A UK parliamentary committee has called EDF Energy, and other energy companies planning to build reactors in the UK, to give evidence on the future of the nuclear industry at a special inquiry in London on 23 March. Angus MacNeil, chairman of the energy and climate change committee, said the government is counting on new nuclear to supply a significant proportion of the UK’s low-carbon baseload power. "The focus right now is on Hinkley Point C, but there are other important projects in the pipeline. Serious questions are being raised about the cost and viability of the Hinkley project and the value for money for taxpayers," he said. The committee said it will hear from commentators who have raised concerns about financing nuclear projects.
Participants, or ‘witnesses’, at the meeting will include EDF Energy CEO Vincent de Rivaz, and Humphrey Cadoux-Hudson, EDF Energy managing director for nuclear new build, as well as Zhu Minhong, general manager of international nuclear business development, and general director of UK nuclear projects, at China General Nuclear (CGN).

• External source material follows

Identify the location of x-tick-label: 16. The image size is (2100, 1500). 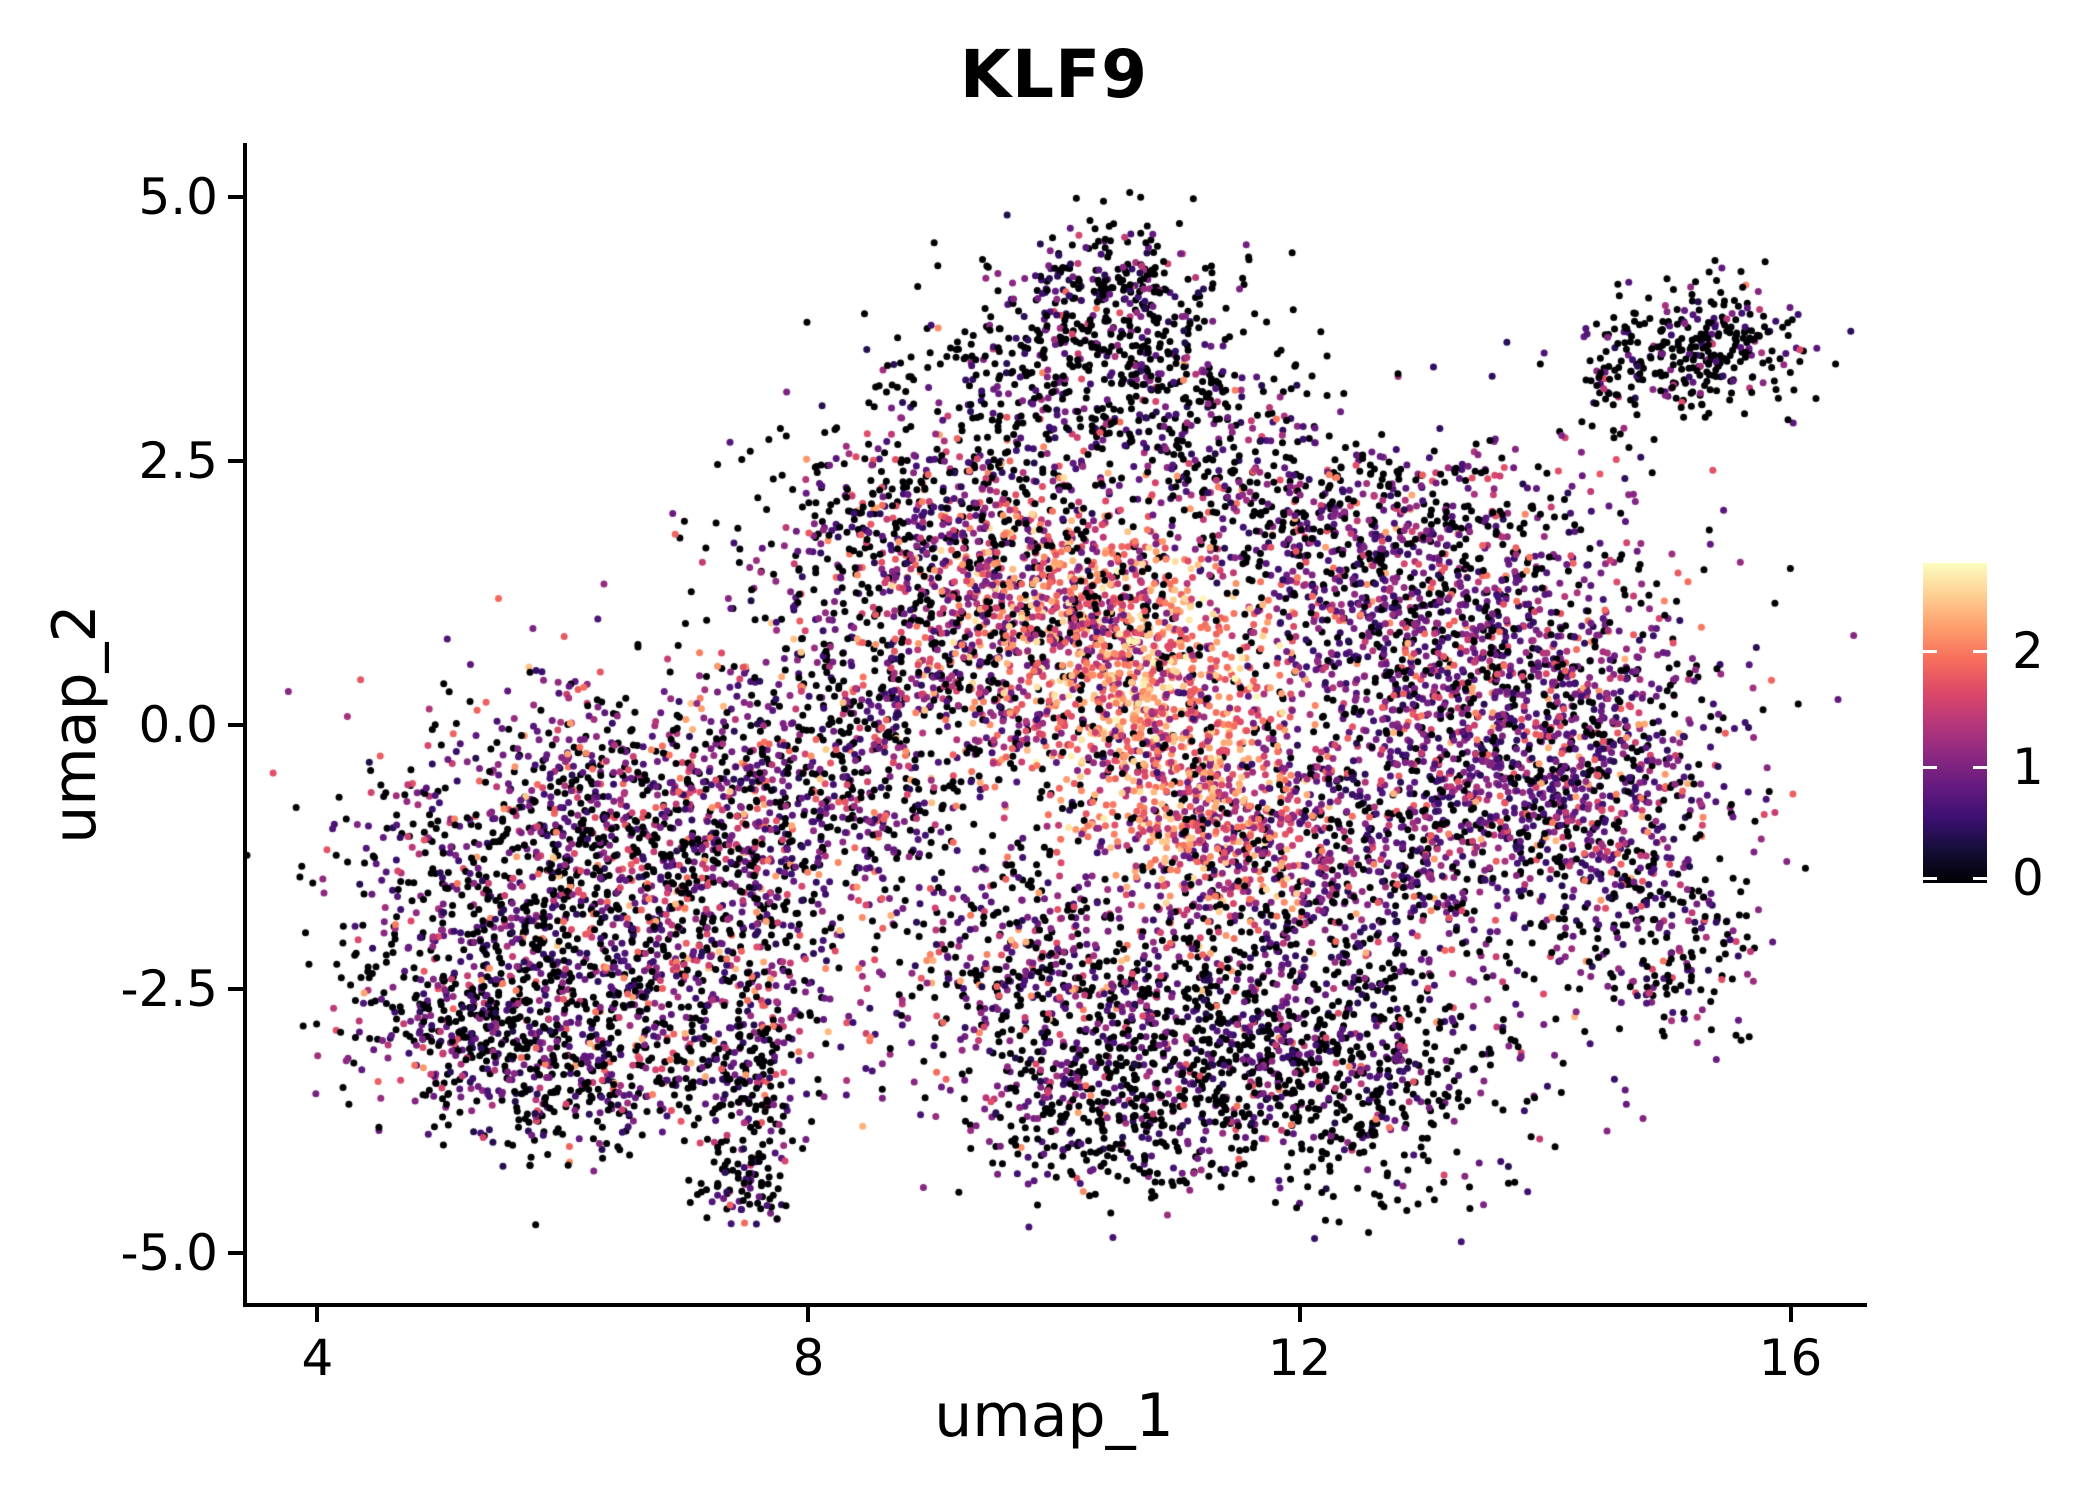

Other witnesses will include: Tom Samson, CEO of NuGeneration; Alan Raymant, chief operating officer of Horizon Nuclear Power; Peter Atherton, managing director and head of European utility sector research at Jefferies; Simon Taylor of the Judge Business School at the University of Cambridge; and Douglas Parr, chief scientist and policy director at Greenpeace UK.
Hinkley Point C plant is scheduled to begin operating in 2025. Under a deal agreed last October, CGN will take a 33.5% stake in EDF Energy’s £18 billion ($28 billion) project to construct the plant. In addition, the two companies will develop projects to build new plants at Sizewell in Suffolk and Bradwell in Essex, the latter using Chinese reactor technology.

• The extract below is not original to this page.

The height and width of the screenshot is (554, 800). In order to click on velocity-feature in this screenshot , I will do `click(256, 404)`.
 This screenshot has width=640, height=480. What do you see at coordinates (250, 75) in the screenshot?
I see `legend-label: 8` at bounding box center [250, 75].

In January, EDF Energy’s French state-owned parent company, EDF, further delayed making a final investment decision for the construction of the Hinkley plant. A decision had been expected by the end of 2015. Earlier in March, EDF CEO Jean-Bernard Levy, said he wants to reach a final decision soon on investing in the plant, despite the resignation of the company’s finance chief, Thomas Piquemal.
Horizon Nuclear Power, the wholly owned UK subsidiary of Japan’s Hitachi, plans to deploy the UK Advanced Boiling Water Reactor at two sites – Wylfa Newydd, which is on the Isle of Anglesey, and Oldbury-on-Severn, in South Gloucestershire. In January, Hitachi announced the incorporation of a new UK company – Hitachi Nuclear Energy Europe – as part of its strategy to enhance its UK presence for the engineering, procurement and construction of Horizon’s new NPP development at Wylfa Newydd. Hitachi Nuclear Energy Europe will lead Hitachi’s work in a proposed joint venture with potential partners Bechtel Management Company and JGC Corporation.

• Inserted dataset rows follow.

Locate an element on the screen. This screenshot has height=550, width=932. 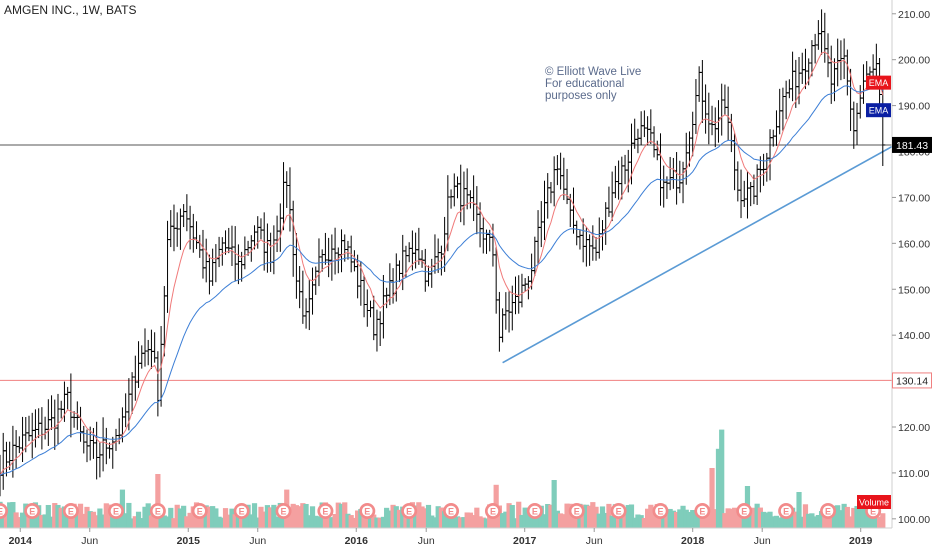
last-price-tag-label: 181.43 is located at coordinates (912, 146).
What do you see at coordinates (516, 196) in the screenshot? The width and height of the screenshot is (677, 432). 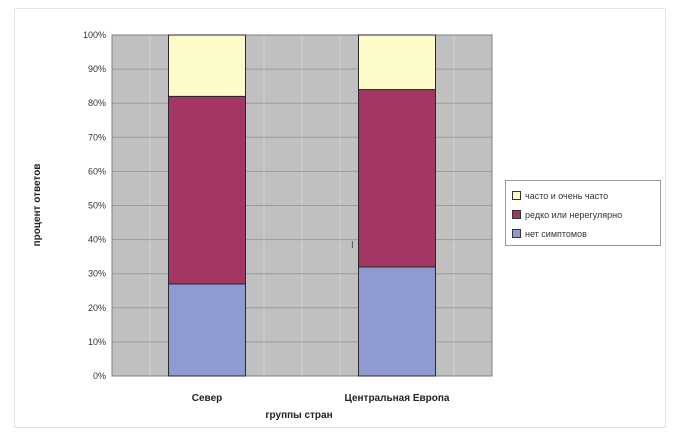 I see `legend-swatch-frequent` at bounding box center [516, 196].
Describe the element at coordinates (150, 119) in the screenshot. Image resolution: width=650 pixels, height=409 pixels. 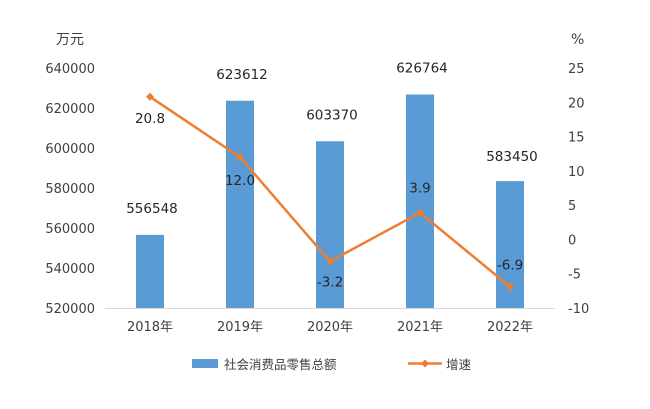
I see `line-data-label: 20.8` at that location.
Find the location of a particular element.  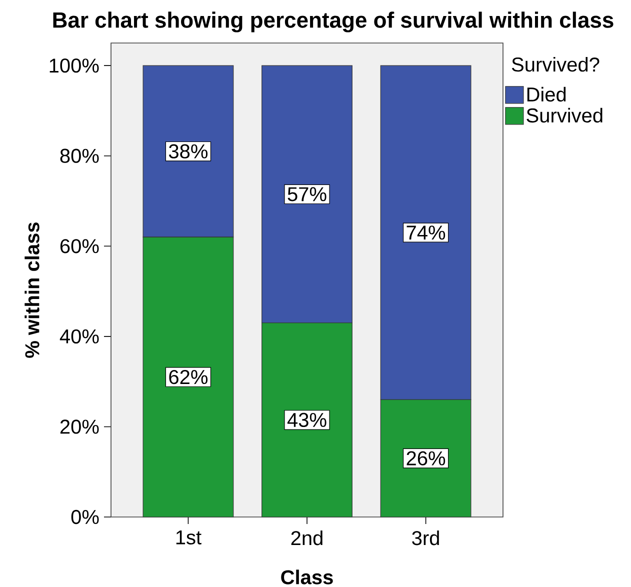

NuGeneration – a 60%/40% joint venture between Toshiba and GDF Suez – in 2014 confirmed plans to build three Westinghouse AP1000 pressurised water reactors at Moorside in West Cumbria by the end of 2026 with a total capacity of 3,400MWe. The first unit is expected to begin operating by the end of 2024. A final investment decision is expected to be taken by the end of 2018. In January, the Office for Nuclear Regulation said there has been some "slippage" in a number of topic areas for the generic design acceptance (GDA) of the AP1000 reactor design. ONR said Westinghouse is working to "re-baseline the overall programme" hoping this will enable regulators to issue a Design Acceptance Confirmation and Statement of Design Acceptance Confirmation in January 2017, on schedule.